For those departing:

redundancy increases risk of illness
  • 20 years later, employees from the 1982 recession are still earning 20% less than those who kept their jobs.
  • Kate Strully’s study also showed that those who were made redundant were also 6x more likely to commit a violent act.
  • Losing your job ranks among the ten most stressful life events on the Holmes-Rahe Stress Inventory, a scale used to estimate people’s vulnerability to major health breakdowns. 83% of those made redundant have an increased risk of a new health condition.
  • Being laid off can have a lasting impact on an individual’s self-confidence for years to come. New findings of social scientist James Laurence shows that the large-scale job losses of the recent recession could lead to a worrying level of long-term distrust and risks having a detrimental effect on the fabric of society.

As the crisis continues, by economic statistics, the fall out of Covid19 is impacting working women more acutely with significant strides backwards in pay and employment equality. According to National Women’s Law Center (NWLC) in April alone, women accounted for 55% of the jobs lost with only a third of those jobs returned in May and June. To give you some perspective according to the U.S. Bureau of Labour Statistics, in the USA alone in April men’s unemployment went up from 3.55 million in February to 11 million while women’s unemployment went up from 2.7 million to 11.5 million over the same period and that pattern is unfortunately continuing. In June, the unemployment rate for women was 1.3x higher than the highest unemployment rate women faced during the Great Recession.

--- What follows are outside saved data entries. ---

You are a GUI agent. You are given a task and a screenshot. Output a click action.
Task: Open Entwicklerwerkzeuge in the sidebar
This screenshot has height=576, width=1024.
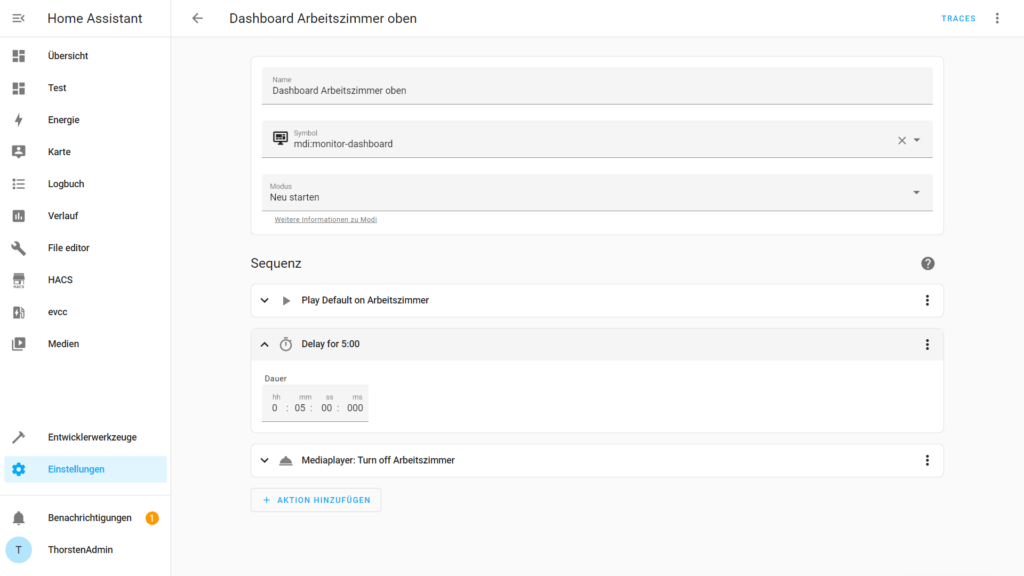(92, 437)
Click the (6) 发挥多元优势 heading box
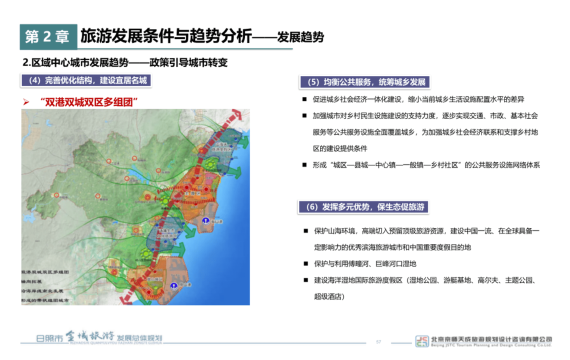Screen dimensions: 570x360 click(363, 207)
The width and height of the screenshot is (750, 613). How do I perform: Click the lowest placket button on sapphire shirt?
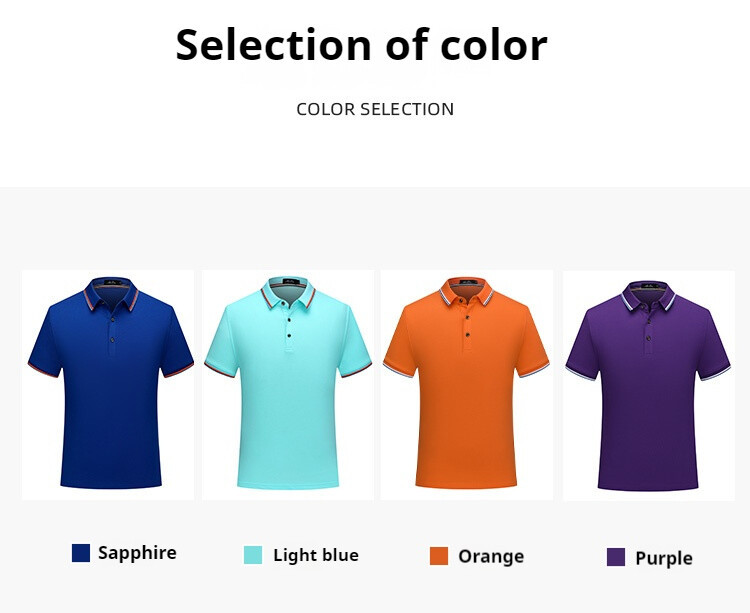click(x=112, y=339)
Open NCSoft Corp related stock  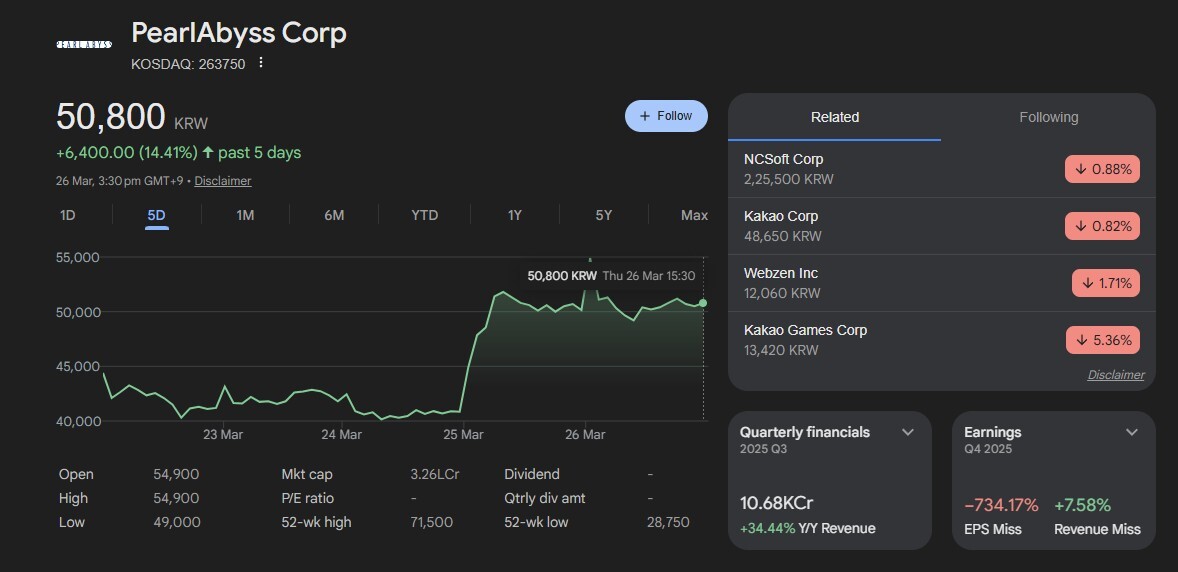tap(784, 159)
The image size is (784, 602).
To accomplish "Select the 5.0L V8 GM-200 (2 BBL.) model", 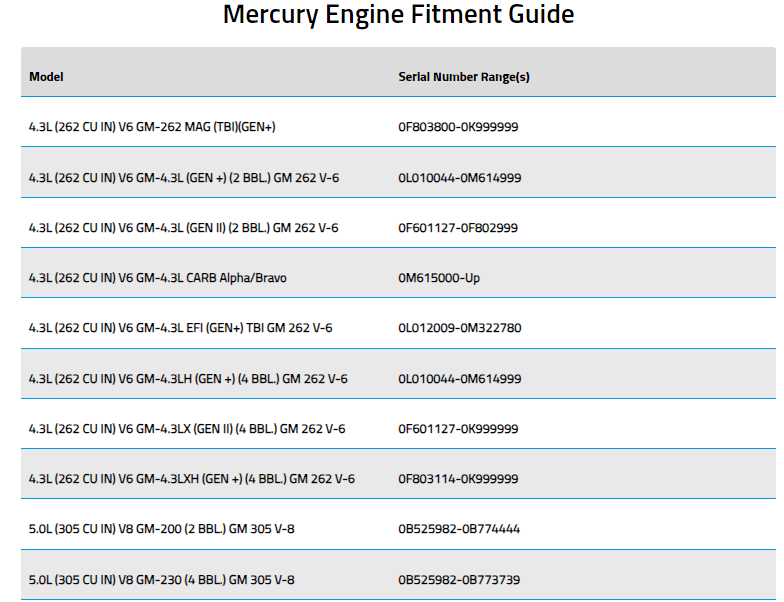I will click(162, 529).
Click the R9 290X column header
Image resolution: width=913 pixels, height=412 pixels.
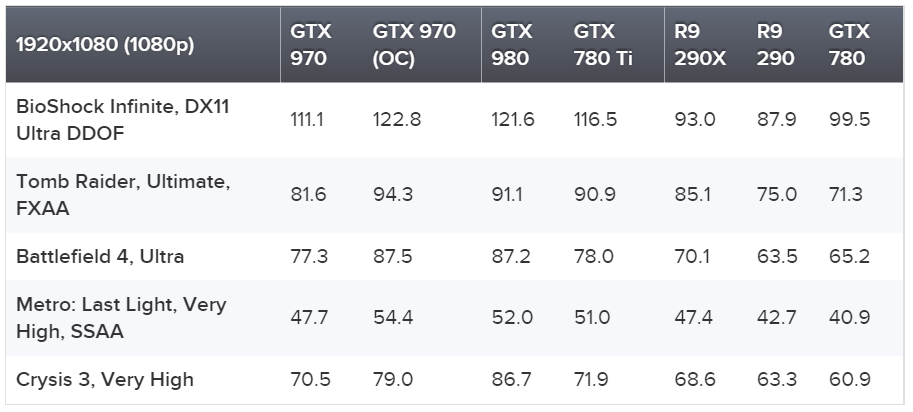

Unfortunately, research is also showing that Covid-19 job losses are disproportionately hitting ethnic minorities. According to campaigner Hope Not Hate, in the UK, BAME people were significantly more likely (13%) to report having had their hours reduced compared with those from a nationally representative sample (9%). They are also nearly twice as likely to report having lost their job (7% compared with 4% nationally from May and 3% from June).

In the USA, Commonwealth Fund analysis from April found that more than half of Latino and nearly half of Black survey respondents reported experiencing an economic challenge because of the pandemic — substantially more than the 21% of white respondents. Some 61% of Hispanic Americans and 44% of black Americans said in March and April that they or someone in their household had experienced a job or wage loss due to the coronavirus outbreak, compared with 38% of white adults, according to a Pew Research Center survey.

How we strategically approach redundancy and the pathways we provide departing talent can have a significant impact on diversity, the mental and physical health of the talent departing, and the impacts felt across the business.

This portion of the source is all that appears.